Good going.....plenty more to come from you by the looks of things :thumb:


----------



## ShaunMc (Apr 28, 2008)

strong legs mate i would start thinking about wrapping your knees up

also get some decent shoes without any cushioning

i usually wear boots to train in .. i got some adidas tygun boxing boots which have no cushioning in the sole

keep it up mate well done


----------



## Incredible Bulk (Sep 19, 2007)

ShaunMc said:


> strong legs mate i would start thinking about wrapping your knees up
> 
> also get some decent shoes without any cushioning
> 
> ...


Thought about wrapping the knees but (like all things you read) i see conflicting information about how wraps can cause more damage?

Dorian yates apparently used to be anti straps or something?

I agree with the footwear! My trainers are essentially running shoes with an inch of foam to cushion them.

Boxing boots are easy to get hold of, used to do MMA so i know a few places... 

Cheers shaun


----------



## ShaunMc (Apr 28, 2008)

i rely a bit on wraps as i had a cartilage op two years ago and couldnt train legs for a year... i have grade 3 osteoarthritis in both knees thru years of playing football and running when i was younger (also hereditry) so wrapping is the only way i can squat now

thats a really strong squat without wraps and u could easily do more for a single with wraps .. but i know how it is and its easy to get caught up in the weight game

good lifting mate i found squats really brought my legs up .. at 6 foot my legs always looked skinny but now they look much better


----------



## xzx (Jun 6, 2008)

That looked like a walk in the park for you. Im sure theres plenty more in the tank. Are you feelin anything in the knees, thats some heavy weight made to look easy


----------



## nibbsey (Feb 12, 2008)

Incredible Bulk said:


> Thought about wrapping the knees but (like all things you read) i see conflicting information about how wraps can cause more damage?
> 
> Dorian yates apparently used to be anti straps or something?

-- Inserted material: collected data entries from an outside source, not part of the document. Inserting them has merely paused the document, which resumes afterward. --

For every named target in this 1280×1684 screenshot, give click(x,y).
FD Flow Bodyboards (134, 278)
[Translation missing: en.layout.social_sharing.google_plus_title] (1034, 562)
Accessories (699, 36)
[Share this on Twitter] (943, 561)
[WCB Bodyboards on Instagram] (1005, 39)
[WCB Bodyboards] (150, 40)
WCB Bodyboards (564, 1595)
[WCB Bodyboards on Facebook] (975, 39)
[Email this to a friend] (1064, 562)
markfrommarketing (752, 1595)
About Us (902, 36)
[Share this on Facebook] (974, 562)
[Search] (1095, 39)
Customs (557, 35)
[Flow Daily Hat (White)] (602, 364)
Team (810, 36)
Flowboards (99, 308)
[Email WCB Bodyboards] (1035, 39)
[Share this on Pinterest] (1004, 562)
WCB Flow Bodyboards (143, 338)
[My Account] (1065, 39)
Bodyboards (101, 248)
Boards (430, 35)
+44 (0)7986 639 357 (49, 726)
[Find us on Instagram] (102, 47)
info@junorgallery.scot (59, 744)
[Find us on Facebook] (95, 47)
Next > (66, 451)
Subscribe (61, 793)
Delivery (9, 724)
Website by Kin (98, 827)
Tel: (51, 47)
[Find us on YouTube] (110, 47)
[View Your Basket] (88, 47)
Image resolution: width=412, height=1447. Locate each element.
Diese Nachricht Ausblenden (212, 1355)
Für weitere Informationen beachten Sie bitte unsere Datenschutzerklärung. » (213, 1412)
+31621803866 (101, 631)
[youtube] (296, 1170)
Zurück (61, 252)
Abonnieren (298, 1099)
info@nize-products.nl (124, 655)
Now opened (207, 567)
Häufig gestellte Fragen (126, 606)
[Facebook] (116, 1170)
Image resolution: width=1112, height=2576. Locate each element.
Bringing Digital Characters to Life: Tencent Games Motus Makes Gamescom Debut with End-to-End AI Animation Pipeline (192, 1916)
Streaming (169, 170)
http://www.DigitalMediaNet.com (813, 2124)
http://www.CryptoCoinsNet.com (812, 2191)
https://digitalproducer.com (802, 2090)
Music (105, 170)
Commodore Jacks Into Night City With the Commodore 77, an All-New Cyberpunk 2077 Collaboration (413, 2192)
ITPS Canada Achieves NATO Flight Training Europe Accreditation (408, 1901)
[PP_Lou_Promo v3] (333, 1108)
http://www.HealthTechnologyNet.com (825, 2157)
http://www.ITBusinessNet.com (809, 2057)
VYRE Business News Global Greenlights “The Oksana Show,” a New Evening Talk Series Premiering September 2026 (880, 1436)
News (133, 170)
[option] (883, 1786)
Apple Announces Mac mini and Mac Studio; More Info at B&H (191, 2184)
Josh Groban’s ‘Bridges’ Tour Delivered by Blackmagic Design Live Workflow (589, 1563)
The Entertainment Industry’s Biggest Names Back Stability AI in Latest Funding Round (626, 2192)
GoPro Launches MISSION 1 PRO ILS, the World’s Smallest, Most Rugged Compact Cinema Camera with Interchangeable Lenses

Every video i've seen Dorian training in he has been wearing a strap our support of somekind!


----------



## 360evo (Apr 21, 2008)

Awesome squatting dude.. Looking like theres plenty more in the tank


----------



## Porky Pie (Aug 2, 2007)

You are blessed with good stength in the squat - you'd make a good powerlifter if you put your mind to it. What's your bench and deadlift like?

You could certainly do a comp in the New Year without hindering your bodybuilding goals - see Supercell's new journal for example.

P.M me if your interested at all.


----------



## Incredible Bulk (Sep 19, 2007)

xzx said:


> That looked like a walk in the park for you. Im sure theres plenty more in the tank. Are you feelin anything in the knees, thats some heavy weight made to look easy


LOL :laugh:

It didnt feel like it lol...

no bad feelings in the knees, to be honest i was thinking more about the pressure building up in my head than the load on my legs!


----------



## Incredible Bulk (Sep 19, 2007)

Porky Pie said:


> You are blessed with good stength in the squat - you'd make a good powerlifter if you put your mind to it. What's your bench and deadlift like?
> 
> You could certainly do a comp in the New Year without hindering your bodybuilding goals - see Supercell's new journal for example.
> 
> P.M me if your interested at all.


hey pork pie (reminds me of the Desmonds when i say that)

bench is 165 for 2 reps and deadlift is 150kg for 12 reps (only stuck to high reps).

i love building up on my strength work and will be entering my gyms powerlifting comp if they hold it in december, in the new year i will be focusing 100% on ym cutting down for a show.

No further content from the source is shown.